### DATA LINES
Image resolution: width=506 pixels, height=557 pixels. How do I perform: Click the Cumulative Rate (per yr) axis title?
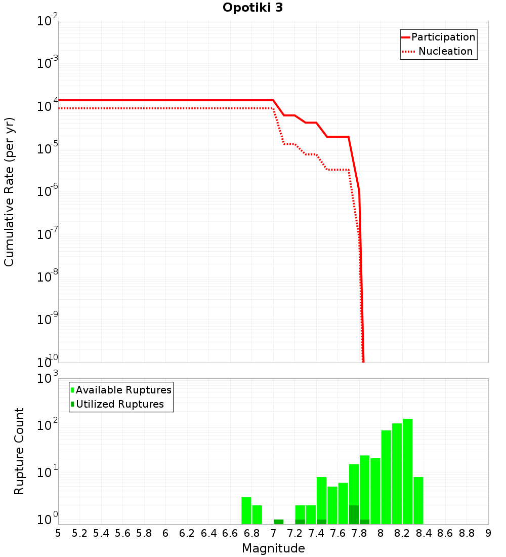pyautogui.click(x=9, y=191)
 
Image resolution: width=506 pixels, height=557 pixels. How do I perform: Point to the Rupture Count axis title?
pyautogui.click(x=19, y=451)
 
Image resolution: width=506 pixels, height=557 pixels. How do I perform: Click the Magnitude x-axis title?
pyautogui.click(x=273, y=548)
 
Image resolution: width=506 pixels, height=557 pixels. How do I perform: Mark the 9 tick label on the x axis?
pyautogui.click(x=488, y=533)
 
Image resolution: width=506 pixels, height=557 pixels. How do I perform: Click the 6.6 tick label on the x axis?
pyautogui.click(x=230, y=533)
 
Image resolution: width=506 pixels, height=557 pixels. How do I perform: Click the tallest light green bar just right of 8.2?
pyautogui.click(x=407, y=471)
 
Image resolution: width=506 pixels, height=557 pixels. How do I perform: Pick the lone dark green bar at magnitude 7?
pyautogui.click(x=278, y=522)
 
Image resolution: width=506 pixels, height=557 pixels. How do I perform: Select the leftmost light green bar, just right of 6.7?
pyautogui.click(x=246, y=510)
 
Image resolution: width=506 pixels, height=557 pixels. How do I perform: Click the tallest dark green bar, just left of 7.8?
pyautogui.click(x=354, y=514)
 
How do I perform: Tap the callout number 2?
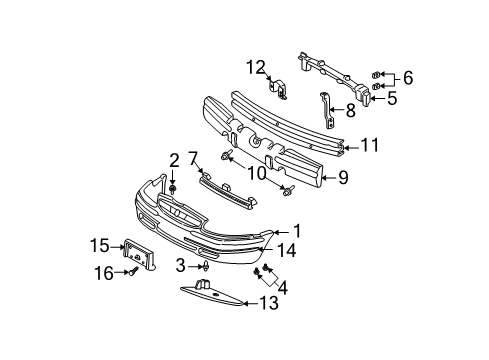pos(173,159)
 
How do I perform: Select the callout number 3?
pos(180,265)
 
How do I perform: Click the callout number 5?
pos(392,99)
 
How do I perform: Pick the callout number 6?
pos(407,77)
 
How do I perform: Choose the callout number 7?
pos(193,157)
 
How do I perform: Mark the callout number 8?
pos(350,111)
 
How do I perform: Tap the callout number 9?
pos(370,179)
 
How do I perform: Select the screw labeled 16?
pos(131,272)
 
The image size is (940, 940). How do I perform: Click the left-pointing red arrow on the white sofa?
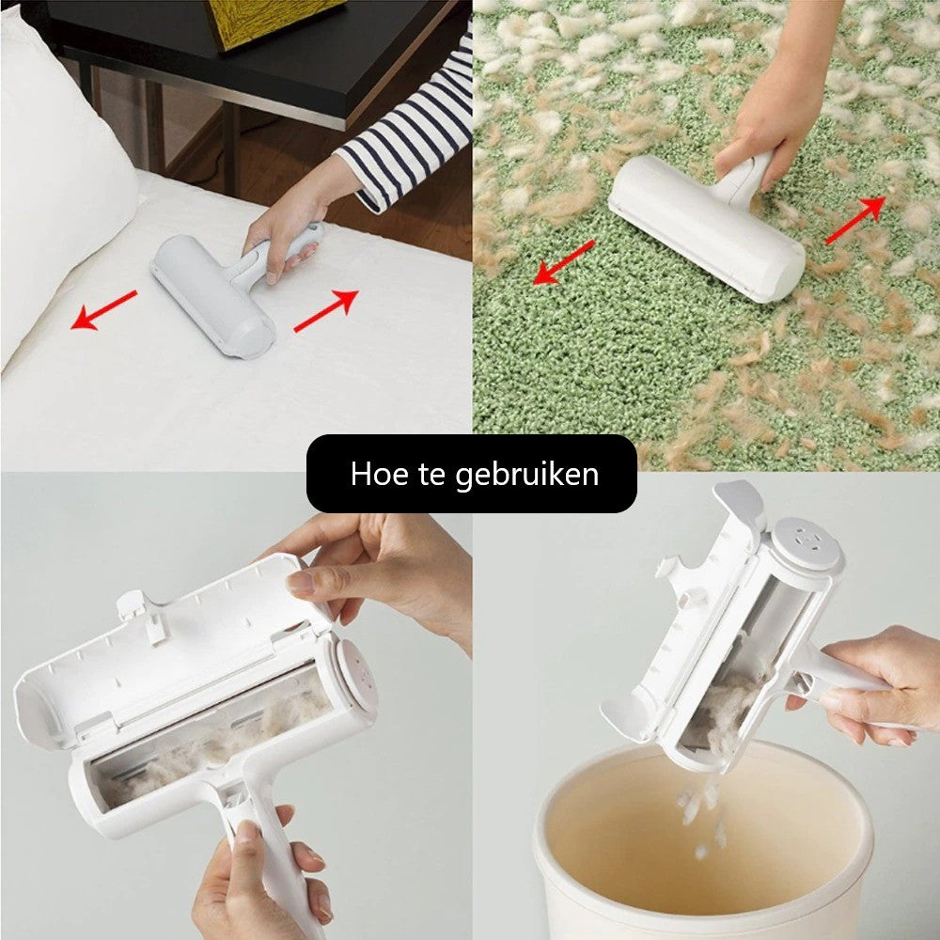(103, 310)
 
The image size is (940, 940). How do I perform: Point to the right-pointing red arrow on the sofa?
(326, 310)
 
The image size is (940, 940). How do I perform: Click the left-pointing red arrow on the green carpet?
(563, 262)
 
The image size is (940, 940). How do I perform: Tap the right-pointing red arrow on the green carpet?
(855, 220)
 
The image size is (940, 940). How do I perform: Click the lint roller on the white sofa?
(234, 288)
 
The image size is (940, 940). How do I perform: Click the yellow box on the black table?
(275, 21)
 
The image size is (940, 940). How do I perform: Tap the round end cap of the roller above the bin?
(806, 543)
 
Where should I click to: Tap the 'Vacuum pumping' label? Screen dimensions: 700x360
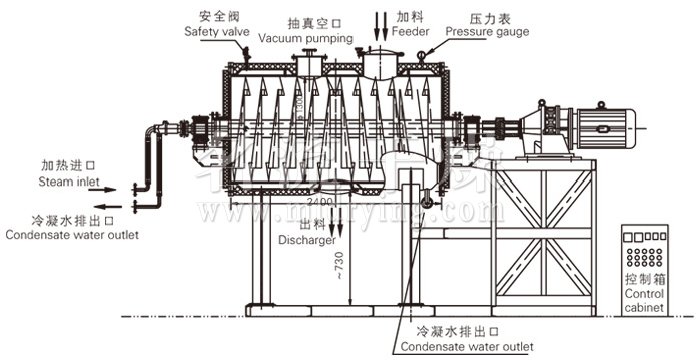(306, 38)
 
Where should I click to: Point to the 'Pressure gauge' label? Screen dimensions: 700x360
(487, 32)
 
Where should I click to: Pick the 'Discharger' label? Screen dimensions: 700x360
(306, 240)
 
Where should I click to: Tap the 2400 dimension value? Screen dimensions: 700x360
(321, 203)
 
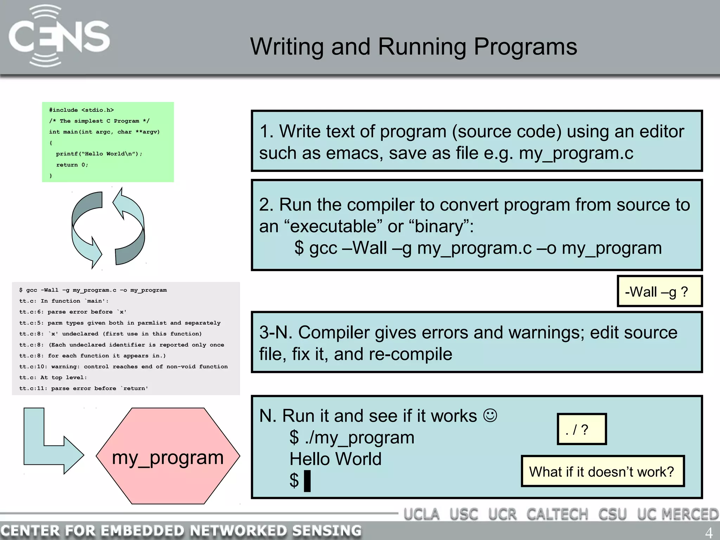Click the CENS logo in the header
tap(59, 36)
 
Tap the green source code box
tap(108, 142)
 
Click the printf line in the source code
tap(99, 154)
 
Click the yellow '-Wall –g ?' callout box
tap(659, 291)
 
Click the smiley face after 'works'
tap(490, 415)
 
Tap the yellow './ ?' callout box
tap(581, 429)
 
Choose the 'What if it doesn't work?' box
tap(602, 471)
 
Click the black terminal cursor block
tap(307, 481)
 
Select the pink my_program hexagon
tap(168, 456)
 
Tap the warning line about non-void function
tap(123, 367)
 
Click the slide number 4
tap(709, 533)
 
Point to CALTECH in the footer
tap(557, 514)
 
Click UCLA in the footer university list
tap(421, 514)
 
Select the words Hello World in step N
tap(335, 459)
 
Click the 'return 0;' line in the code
tap(72, 165)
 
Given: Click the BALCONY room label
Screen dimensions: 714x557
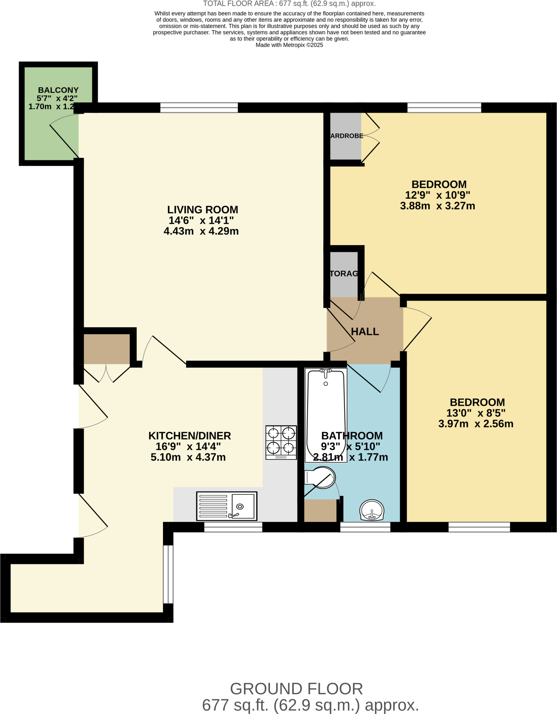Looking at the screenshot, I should click(58, 90).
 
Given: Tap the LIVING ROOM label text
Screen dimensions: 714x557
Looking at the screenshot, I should click(202, 210).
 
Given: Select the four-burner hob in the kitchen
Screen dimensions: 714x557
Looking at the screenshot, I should click(281, 442).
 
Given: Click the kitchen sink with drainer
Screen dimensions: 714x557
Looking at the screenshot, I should click(226, 506).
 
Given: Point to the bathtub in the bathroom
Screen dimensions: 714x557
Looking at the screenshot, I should click(326, 415).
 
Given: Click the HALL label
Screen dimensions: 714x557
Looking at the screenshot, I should click(365, 332).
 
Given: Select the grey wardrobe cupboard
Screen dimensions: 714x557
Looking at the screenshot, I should click(345, 136).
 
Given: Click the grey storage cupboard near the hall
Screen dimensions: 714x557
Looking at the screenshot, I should click(343, 274).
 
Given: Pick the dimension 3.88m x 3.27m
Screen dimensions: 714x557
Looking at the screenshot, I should click(438, 206).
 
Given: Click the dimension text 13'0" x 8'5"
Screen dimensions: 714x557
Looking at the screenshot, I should click(476, 413).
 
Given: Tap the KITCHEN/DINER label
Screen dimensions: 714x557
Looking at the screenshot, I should click(189, 436).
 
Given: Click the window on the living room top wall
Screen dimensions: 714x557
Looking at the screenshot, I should click(199, 107).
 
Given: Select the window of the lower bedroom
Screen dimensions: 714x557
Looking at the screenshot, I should click(479, 527).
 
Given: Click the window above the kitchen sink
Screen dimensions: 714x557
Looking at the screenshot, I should click(233, 527).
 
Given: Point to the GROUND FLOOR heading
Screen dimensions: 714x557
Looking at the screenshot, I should click(296, 689).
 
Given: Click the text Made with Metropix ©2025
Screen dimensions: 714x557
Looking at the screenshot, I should click(289, 45).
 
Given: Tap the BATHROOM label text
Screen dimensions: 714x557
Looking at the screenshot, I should click(352, 436).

### AIM
Copy out all of the data above line for line, with the pictures left out.

### SOLUTION BELOW
Image resolution: width=506 pixels, height=557 pixels. How do I perform: Click the Cumulative Rate (per yr) axis title?
pyautogui.click(x=9, y=191)
 
Image resolution: width=506 pixels, height=557 pixels. How do I perform: Point to the Rupture Count axis title?
pyautogui.click(x=19, y=451)
 
Image resolution: width=506 pixels, height=557 pixels. How do I perform: Click the Magnitude x-axis title?
pyautogui.click(x=273, y=548)
 
Image resolution: width=506 pixels, height=557 pixels. How do I perform: Mark the 9 tick label on the x axis?
pyautogui.click(x=488, y=533)
 
Image resolution: width=506 pixels, height=557 pixels. How do I perform: Click the 6.6 tick label on the x axis?
pyautogui.click(x=230, y=533)
 
Image resolution: width=506 pixels, height=557 pixels. How do I perform: Click the tallest light green bar just right of 8.2?
pyautogui.click(x=407, y=471)
 
Image resolution: width=506 pixels, height=557 pixels. How do I perform: Pick the lone dark green bar at magnitude 7?
pyautogui.click(x=278, y=522)
 
Image resolution: width=506 pixels, height=557 pixels. How do I perform: Select the leftmost light green bar, just right of 6.7?
pyautogui.click(x=246, y=510)
 
Image resolution: width=506 pixels, height=557 pixels. How do I perform: Click the tallest dark green bar, just left of 7.8?
pyautogui.click(x=354, y=514)
 
How do I perform: Tap the callout number 2?
pos(173,159)
 
How do I perform: Select the callout number 3?
pos(180,265)
 
How do I perform: Click the callout number 5?
pos(392,99)
 
How do I perform: Pick the callout number 6?
pos(407,77)
 
How do I perform: Choose the callout number 7?
pos(193,157)
 
How do I perform: Mark the callout number 8?
pos(350,111)
 
How do I perform: Tap the callout number 9?
pos(370,179)
 
How do I perform: Select the screw labeled 16?
pos(131,272)
 
The image size is (940, 940). How do I perform: Click the left-pointing red arrow on the white sofa?
(103, 310)
 
The image size is (940, 940). How do I perform: Point to the right-pointing red arrow on the sofa?
(326, 310)
 
The image size is (940, 940). How do I perform: Click the left-pointing red arrow on the green carpet?
(563, 262)
 
The image size is (940, 940). How do I perform: Tap the right-pointing red arrow on the green carpet?
(855, 220)
 
The image size is (940, 940). How do I perform: Click the lint roller on the white sofa?
(234, 288)
 
The image size is (940, 940). How do I perform: Click the yellow box on the black table?
(275, 21)
 
The image size is (940, 940). How do I perform: Tap the round end cap of the roller above the bin?
(806, 543)
 
Where should I click to: Tap the 'Vacuum pumping' label? Screen dimensions: 700x360
(306, 38)
 
Where should I click to: Point to the 'Pressure gauge' label? Screen dimensions: 700x360
(487, 32)
 
Where should I click to: Pick the 'Discharger' label? Screen dimensions: 700x360
(306, 240)
 
Where should I click to: Tap the 2400 dimension value? Screen dimensions: 700x360
(321, 203)
 
Click the CENS logo in the header
tap(59, 36)
 
Tap the green source code box
tap(108, 142)
 
Click the printf line in the source code
tap(99, 154)
 
Click the yellow '-Wall –g ?' callout box
tap(659, 291)
 
Click the smiley face after 'works'
tap(490, 415)
 
Tap the yellow './ ?' callout box
tap(581, 429)
 
Choose the 'What if it doesn't work?' box
tap(602, 471)
 
Click the black terminal cursor block
tap(307, 481)
 
Select the pink my_program hexagon
tap(168, 456)
 
Tap the warning line about non-void function
tap(123, 367)
 
Click the slide number 4
tap(709, 533)
 
Point to CALTECH in the footer
tap(557, 514)
 
Click UCLA in the footer university list
tap(421, 514)
 
Select the words Hello World in step N
tap(335, 459)
 
Click the 'return 0;' line in the code
tap(72, 165)
 
Given: Click the BALCONY room label
Screen dimensions: 714x557
Looking at the screenshot, I should click(58, 90).
 
Given: Tap the LIVING ROOM label text
Screen dimensions: 714x557
Looking at the screenshot, I should click(202, 210).
 
Given: Select the four-burner hob in the kitchen
Screen dimensions: 714x557
Looking at the screenshot, I should click(281, 442).
 
Given: Click the kitchen sink with drainer
Screen dimensions: 714x557
Looking at the screenshot, I should click(226, 506).
 
Given: Point to the bathtub in the bathroom
Screen dimensions: 714x557
Looking at the screenshot, I should click(326, 415).
 
Given: Click the HALL label
Screen dimensions: 714x557
Looking at the screenshot, I should click(365, 332).
 
Given: Select the grey wardrobe cupboard
Screen dimensions: 714x557
Looking at the screenshot, I should click(345, 136).
 
Given: Click the grey storage cupboard near the hall
Screen dimensions: 714x557
Looking at the screenshot, I should click(343, 274).
 
Given: Pick the dimension 3.88m x 3.27m
Screen dimensions: 714x557
Looking at the screenshot, I should click(438, 206).
 
Given: Click the dimension text 13'0" x 8'5"
Screen dimensions: 714x557
Looking at the screenshot, I should click(476, 413).
 
Given: Tap the KITCHEN/DINER label
Screen dimensions: 714x557
Looking at the screenshot, I should click(189, 436).
 
Given: Click the window on the living room top wall
Screen dimensions: 714x557
Looking at the screenshot, I should click(199, 107).
 
Given: Select the window of the lower bedroom
Screen dimensions: 714x557
Looking at the screenshot, I should click(479, 527).
 
Given: Click the window above the kitchen sink
Screen dimensions: 714x557
Looking at the screenshot, I should click(233, 527).
 
Given: Point to the GROUND FLOOR heading
Screen dimensions: 714x557
Looking at the screenshot, I should click(296, 689).
 
Given: Click the text Made with Metropix ©2025
Screen dimensions: 714x557
Looking at the screenshot, I should click(289, 45).
 
Given: Tap the BATHROOM label text
Screen dimensions: 714x557
Looking at the screenshot, I should click(352, 436).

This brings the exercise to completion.